Note: If you are enrolled in the HSA option, you are not eligible to participate in the General Purpose Healthcare FSA.
Limited Purpose Healthcare FSA – IRS Maximum $2,750/year
HSA enrolled participants are eligible to participate in the Limited Health Care FSA to set aside pre-tax dollars for eligible dental and vision expenses only.

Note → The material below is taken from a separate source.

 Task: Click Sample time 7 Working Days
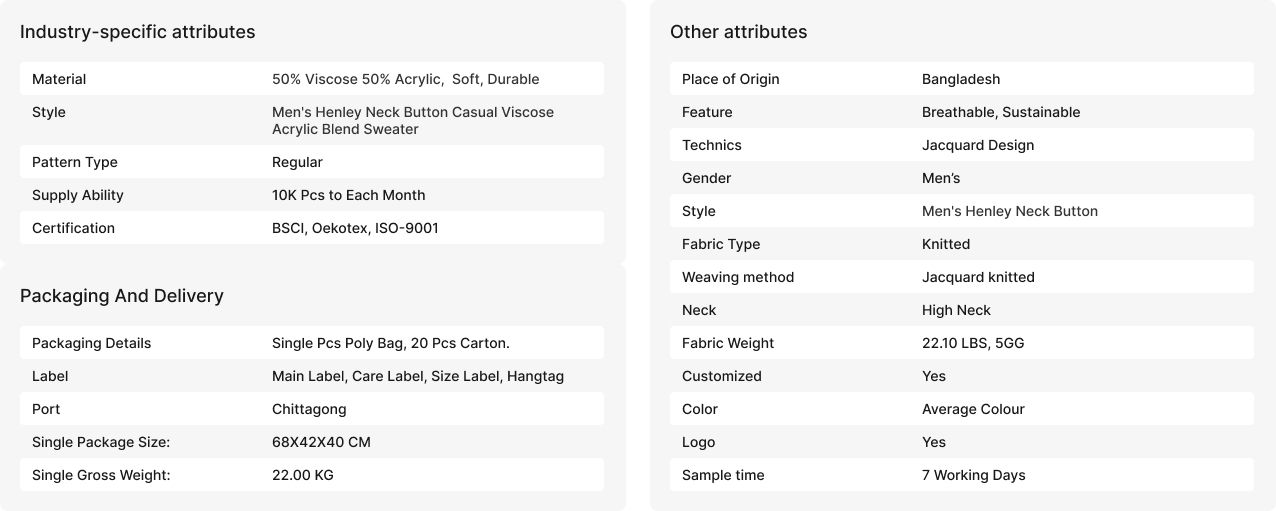tap(974, 475)
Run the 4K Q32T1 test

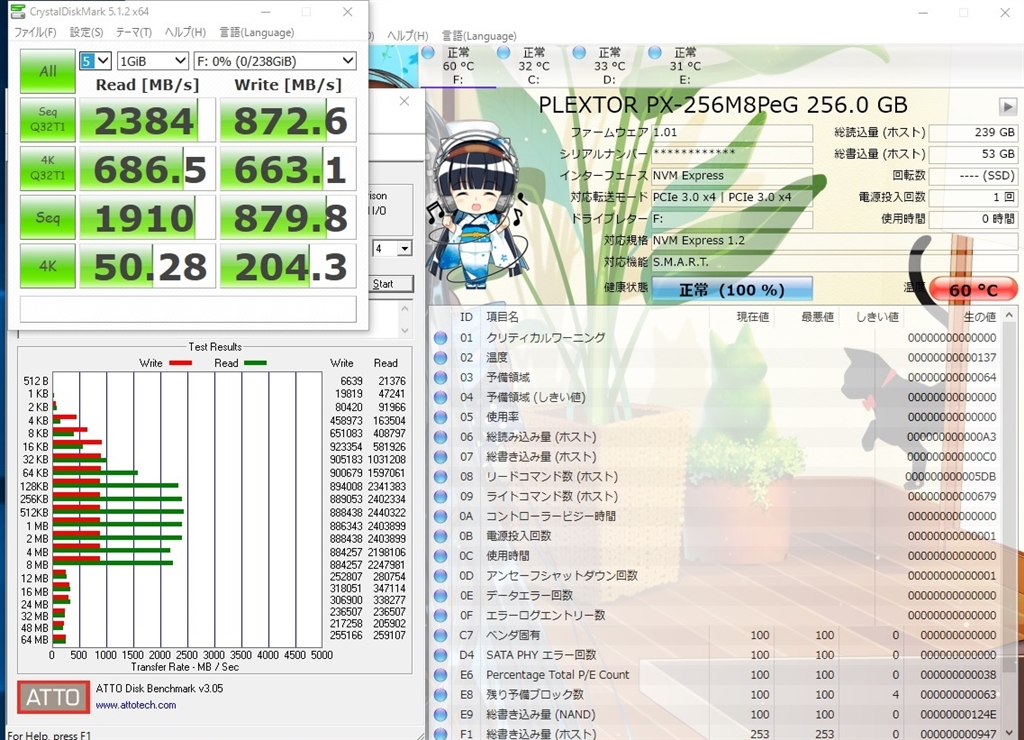coord(47,168)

Dependent Care FSA – IRS Maximum $5,000/year
The Dependent Care FSA lets you use pre-tax dollars to pay daycare expenses for children age 12 and under, or elder dependents who are unable to care for themselves. The care must be necessary for you and your spouse to remain employed. Eligible expenses include live-in care, licensed daycare centers, preschool, and day camps. Unlike the Health Care FSA, you can be reimbursed only up to the amount available in your account after your payroll contributions.
Rules to Keep in Mind
FSAs offer significant tax advantages, but are subject to IRS regulations:
• All expenses for the Health Care and Dependent Care FSAs must be incurred during the plan year: July 1 through June 30.
• Submit all claims for reimbursement by October 15, 2021.
• All Dependent Care FSA funds must be used by the end of the plan year or they will be forfeited. For the General and Limited Purpose Health Care FSAs, you may roll over up to $500 of unused healthcare funds. Any remaining funds above this amount will be forfeited.
• Once you enroll in the FSA, you can only change your contribution amount if you experience a qualified status change.
• Each account functions separately. You cannot transfer funds from one FSA to another.